しばらく彼女の様子を見守っていたが、それ以上に何か思い出すこともなく、『彼』はひとまず写真を棚に戻した。
そして本棚の脇のカレンダーに目を止めて、思わず眉をひそめる。
「2011年? ・・・えっ、2年後?」
カレンダーの年が、彼のいた現実世界と合っていない。
ここが異界だとすれば、時間も狂っている可能性がある。もし彼女が本当に実在する人間だとすれば、『彼』のいる現実ではまだ中学生という可能性もある。
何か別のヒントを求めて、さらにじっくりと部屋を見て回る。
並んだ文庫本の上に乗せられた旅行雑誌が気になり手に取ってみた。中のページに付箋が貼られている。
広げてみると「天城屋旅館」という文字が目に飛び込んできた。老舗の温泉宿と書かれている。これが今いる温泉旅館なのだろうか。

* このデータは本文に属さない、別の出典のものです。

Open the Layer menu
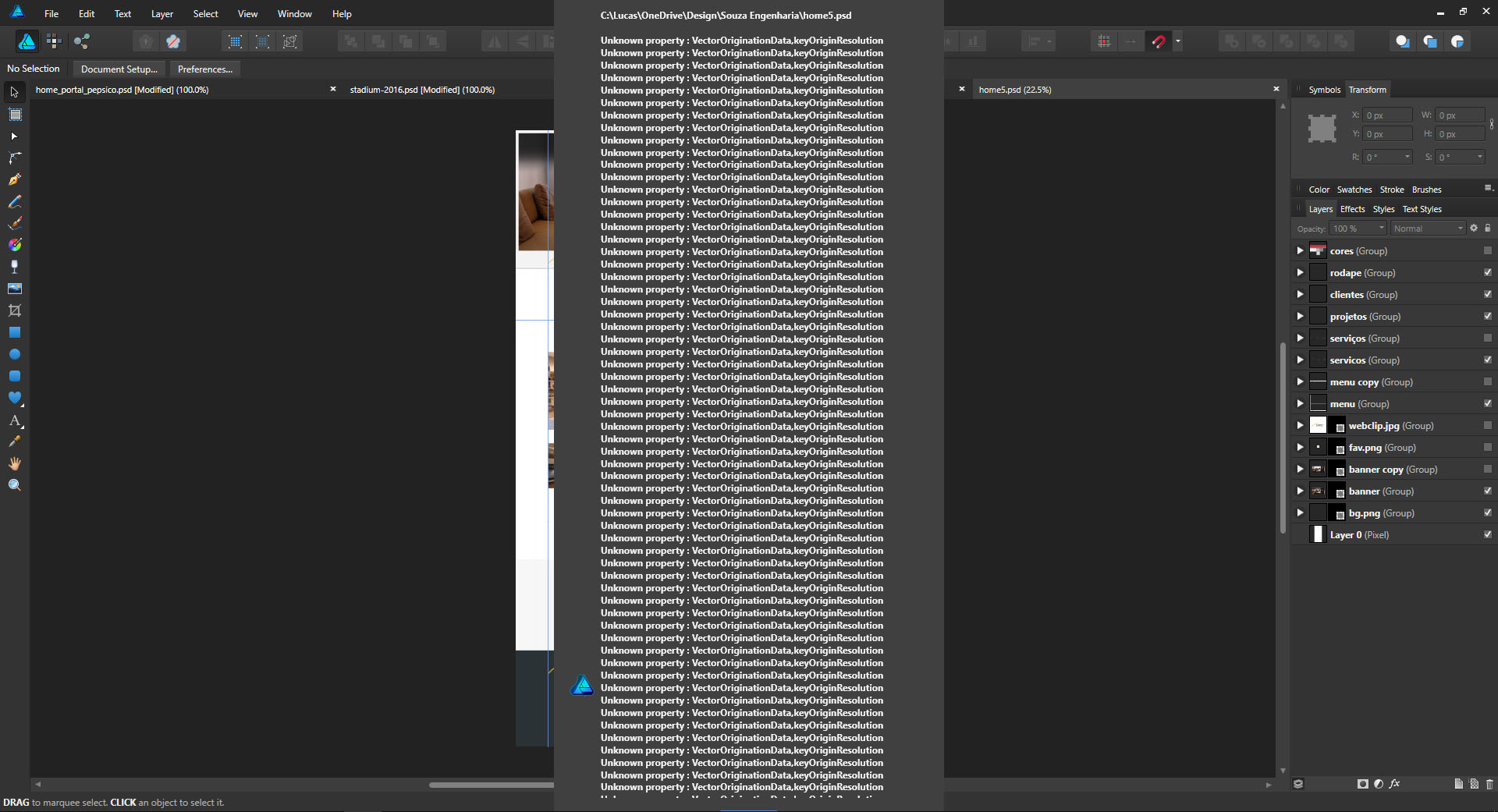 pos(162,14)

彼女にもそのページを見せてみると、彼女はそれを食い入るように見つめて「あまぎや・・・」と旅館の名前をつぶやき、さらにその後 少し目を細めて「あまぎ・・・ゆきこ」と続けた。
「それが君の名前?」
「わからない。ただ頭に浮かんできたの・・・。」
無理に問い詰めても意味は無さそうだ。それ以上は追及せずに記事に目を戻した。
風呂や食事についての紹介記事だけで特にめぼしい情報は無かったが、その最後に「美人女子高生若女将が歓迎してくれる」という記載を見つけた。おそらくこれが彼女のことなのだろう。

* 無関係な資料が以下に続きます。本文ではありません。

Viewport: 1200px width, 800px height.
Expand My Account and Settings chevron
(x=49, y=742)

「少しわかってきたよ。このおかしな迷宮は、君の家である天城屋旅館が元になっていることは間違い無い。最初は間取りがでたらめだったのに、君が何か思い出すごとに現実の間取りに近づいて変化してきているようだ。そして、この部屋のリアリティは、君が一番馴染んでいる場所だからだ。」
彼女がうなずいた。
「わかる気がする。なんだかこの部屋が一番落ち着く。」
「そこで疑問なんだが、これだけ再現されていながらなぜ窓がどこにもないのだろう。まるで牢獄だ。僕らはこの建物に閉じ込められているようだ。ここから出てはいけないように・・・。」
「そう、私はどこにも行けない。この家に閉じ込められているから・・・。」
思いつめたような表情のまま彼女がそう漏らした。そういえば、先ほどもそのようなことを言っていた。
「それはどういう意味? また、何か思い出した?」
「わからないの。私は外に出たい。でも出たいと思っているのにこの家から出られない。なんだかそんな気がする。」
この迷宮に彼女の内面が影響しているのだとしたら、どうもその辺に原因がありそうだ。